= YOUR INSTRUCTIONS =
Nothing but an exact repeat of the entries below should appear in your answer.

= DATASET =
┄┄┄┄┄┄
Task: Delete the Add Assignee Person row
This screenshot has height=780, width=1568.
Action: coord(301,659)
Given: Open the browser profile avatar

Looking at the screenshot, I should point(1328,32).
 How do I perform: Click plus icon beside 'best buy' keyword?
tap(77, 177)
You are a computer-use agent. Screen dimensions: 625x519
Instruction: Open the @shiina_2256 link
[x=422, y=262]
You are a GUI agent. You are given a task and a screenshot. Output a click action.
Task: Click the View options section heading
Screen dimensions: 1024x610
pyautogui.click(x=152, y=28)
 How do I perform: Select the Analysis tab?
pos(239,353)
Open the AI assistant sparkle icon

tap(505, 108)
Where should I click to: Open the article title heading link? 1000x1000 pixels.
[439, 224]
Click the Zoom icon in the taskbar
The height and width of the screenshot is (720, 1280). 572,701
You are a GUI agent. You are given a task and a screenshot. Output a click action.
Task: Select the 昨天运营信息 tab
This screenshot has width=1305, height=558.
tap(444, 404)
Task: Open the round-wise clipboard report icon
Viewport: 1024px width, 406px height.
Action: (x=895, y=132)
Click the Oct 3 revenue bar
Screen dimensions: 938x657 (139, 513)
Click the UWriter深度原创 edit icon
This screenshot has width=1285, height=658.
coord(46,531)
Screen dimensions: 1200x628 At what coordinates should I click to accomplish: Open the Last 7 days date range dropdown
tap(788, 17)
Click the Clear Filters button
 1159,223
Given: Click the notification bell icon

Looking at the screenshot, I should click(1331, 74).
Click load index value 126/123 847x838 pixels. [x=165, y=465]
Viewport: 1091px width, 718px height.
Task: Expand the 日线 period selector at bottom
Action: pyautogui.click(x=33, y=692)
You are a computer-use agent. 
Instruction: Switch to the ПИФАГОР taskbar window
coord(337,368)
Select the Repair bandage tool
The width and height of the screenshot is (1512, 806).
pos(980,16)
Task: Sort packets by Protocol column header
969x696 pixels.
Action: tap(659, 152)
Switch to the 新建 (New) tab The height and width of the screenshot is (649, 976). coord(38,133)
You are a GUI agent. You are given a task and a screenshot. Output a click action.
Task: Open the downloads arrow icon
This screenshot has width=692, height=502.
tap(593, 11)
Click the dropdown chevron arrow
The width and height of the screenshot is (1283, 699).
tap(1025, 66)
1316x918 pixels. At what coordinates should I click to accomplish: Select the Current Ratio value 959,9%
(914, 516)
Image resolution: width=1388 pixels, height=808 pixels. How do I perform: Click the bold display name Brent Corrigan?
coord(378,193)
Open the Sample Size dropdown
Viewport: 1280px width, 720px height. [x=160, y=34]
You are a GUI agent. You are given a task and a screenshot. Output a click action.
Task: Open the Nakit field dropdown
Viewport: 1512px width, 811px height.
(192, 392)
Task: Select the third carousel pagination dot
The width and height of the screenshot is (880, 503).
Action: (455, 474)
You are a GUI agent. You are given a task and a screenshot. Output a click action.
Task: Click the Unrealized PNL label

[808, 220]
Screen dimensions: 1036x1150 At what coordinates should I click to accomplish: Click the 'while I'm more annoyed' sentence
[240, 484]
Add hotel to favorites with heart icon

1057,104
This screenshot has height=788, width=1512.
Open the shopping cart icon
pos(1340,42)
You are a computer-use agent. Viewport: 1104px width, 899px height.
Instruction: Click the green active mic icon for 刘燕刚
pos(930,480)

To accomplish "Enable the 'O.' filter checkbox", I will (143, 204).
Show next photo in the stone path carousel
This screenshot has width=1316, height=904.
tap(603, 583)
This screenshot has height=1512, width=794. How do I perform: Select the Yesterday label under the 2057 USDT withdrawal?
┄┄┄┄┄┄
= RESULT FOR THIS TASK =
Task: Delete the Add Assignee Person row
This screenshot has height=780, width=1568.
Action: coord(301,659)
Given: Open the browser profile avatar

Looking at the screenshot, I should point(1328,32).
 How do I perform: Click plus icon beside 'best buy' keyword?
tap(77, 177)
You are a computer-use agent. Screen dimensions: 625x519
Instruction: Open the @shiina_2256 link
[x=422, y=262]
You are a GUI agent. You are given a task and a screenshot. Output a click action.
Task: Click the View options section heading
Screen dimensions: 1024x610
pyautogui.click(x=152, y=28)
 How do I perform: Select the Analysis tab?
pos(239,353)
Open the AI assistant sparkle icon

tap(505, 108)
Where should I click to: Open the article title heading link? 1000x1000 pixels.
[439, 224]
Click the Zoom icon in the taskbar
The height and width of the screenshot is (720, 1280). 572,701
You are a GUI agent. You are given a task and a screenshot. Output a click action.
Task: Select the 昨天运营信息 tab
This screenshot has width=1305, height=558.
tap(444, 404)
Task: Open the round-wise clipboard report icon
Viewport: 1024px width, 406px height.
Action: (x=895, y=132)
Click the Oct 3 revenue bar
Screen dimensions: 938x657 (139, 513)
Click the UWriter深度原创 edit icon
This screenshot has width=1285, height=658.
coord(46,531)
Screen dimensions: 1200x628 At what coordinates should I click to accomplish: Open the Last 7 days date range dropdown
tap(788, 17)
Click the Clear Filters button
 1159,223
Given: Click the notification bell icon

Looking at the screenshot, I should click(1331, 74).
Click load index value 126/123 847x838 pixels. [x=165, y=465]
Viewport: 1091px width, 718px height.
Task: Expand the 日线 period selector at bottom
Action: pyautogui.click(x=33, y=692)
You are a computer-use agent. 
Instruction: Switch to the ПИФАГОР taskbar window
coord(337,368)
Select the Repair bandage tool
The width and height of the screenshot is (1512, 806).
pos(980,16)
Task: Sort packets by Protocol column header
969x696 pixels.
Action: tap(659, 152)
Switch to the 新建 (New) tab The height and width of the screenshot is (649, 976). coord(38,133)
You are a GUI agent. You are given a task and a screenshot. Output a click action.
Task: Open the downloads arrow icon
This screenshot has width=692, height=502.
tap(593, 11)
Click the dropdown chevron arrow
The width and height of the screenshot is (1283, 699).
tap(1025, 66)
1316x918 pixels. At what coordinates should I click to accomplish: Select the Current Ratio value 959,9%
(914, 516)
Image resolution: width=1388 pixels, height=808 pixels. How do I perform: Click the bold display name Brent Corrigan?
coord(378,193)
Open the Sample Size dropdown
Viewport: 1280px width, 720px height. [x=160, y=34]
You are a GUI agent. You are given a task and a screenshot. Output a click action.
Task: Open the Nakit field dropdown
Viewport: 1512px width, 811px height.
(192, 392)
Task: Select the third carousel pagination dot
The width and height of the screenshot is (880, 503).
Action: (455, 474)
You are a GUI agent. You are given a task and a screenshot. Output a click action.
Task: Click the Unrealized PNL label

[808, 220]
Screen dimensions: 1036x1150 At what coordinates should I click to accomplish: Click the 'while I'm more annoyed' sentence
[240, 484]
Add hotel to favorites with heart icon

1057,104
This screenshot has height=788, width=1512.
Open the shopping cart icon
pos(1340,42)
You are a computer-use agent. Viewport: 1104px width, 899px height.
Instruction: Click the green active mic icon for 刘燕刚
pos(930,480)

To accomplish "Enable the 'O.' filter checkbox", I will (143, 204).
Show next photo in the stone path carousel
This screenshot has width=1316, height=904.
tap(603, 583)
This screenshot has height=1512, width=794. How do I perform: Select the Yesterday label under the 2057 USDT withdrawal?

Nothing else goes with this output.